Stull School actually cost $353.67 less per pupil than the Plattsmouth district in the most-recent school year for which figures are available.
Moreover, Stull School spent 85% of its funding on instruction, while Plattsmouth spent only 63%, according to 2004-05 annual financial reports on file with the Nebraska Department of Education.
One would think Sen. Raikes should have known about that. Either he deliberately ignored it to deceive people into thinking Class I schools cost more money than town schools, or he was ignorant of the facts, in which case he probably should resign from being chief of the Legislature’s lawmaking, fund-allocating and policy-setting committee on education. As it is, he really should apologize to the state in general and the educator he smeared in particular.
Has it come to this in Nebraska? Beating up on “an old lady” to try to get your way?

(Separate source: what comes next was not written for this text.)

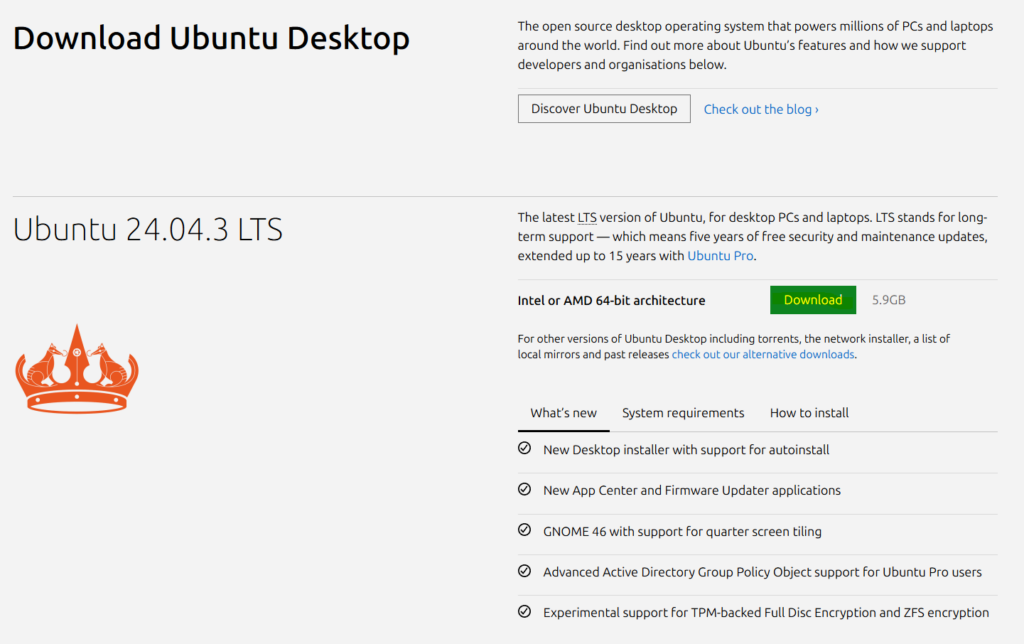The image size is (1024, 644).
Task: Click the 5.9GB file size text
Action: pyautogui.click(x=889, y=300)
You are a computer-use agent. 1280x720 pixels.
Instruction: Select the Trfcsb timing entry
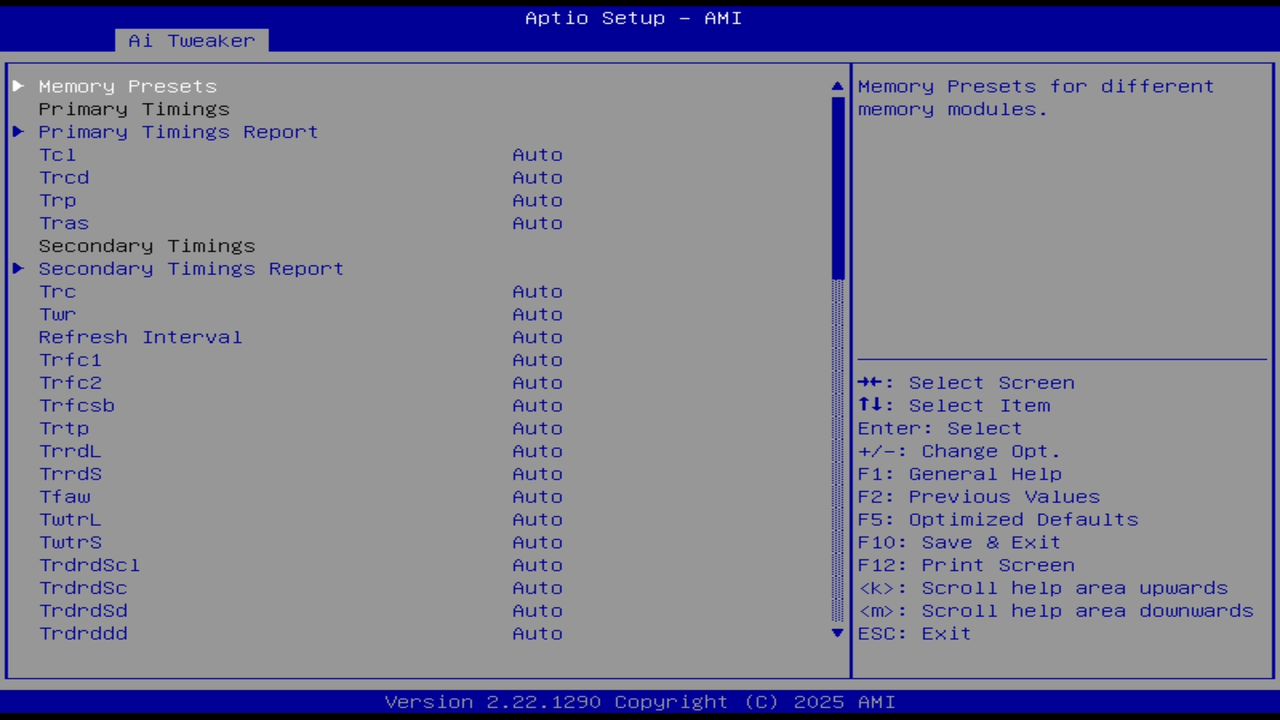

The main difference: much higher administrative spending in the Plattsmouth district. While Stull School showed zero’s for a superintendent’s salary and total executive administration categories, Plattsmouth was spending $112,020 and $174,690, respectively, that school year. While Stull’s halftime principal absorbed $41,858.85, principals within Plattsmouth cost $174,690. Further, Stull spent just $7,935.44 for board of education expenditures and $2,253 for general administration and business services . . . in stark contrast to Plattsmouth’s $98,372 and $192,690, respectively.
Because Class I schools are so small, they don’t have or need formal administrative structures. Usually, a teacher doubles as an administrator, and that was the case at Stull School up until this fall. The educator in question, Carrie Ann Hansen, 79, worked a half-day as a kindergarten teacher, and the other half day as principal of the 62-pupil school.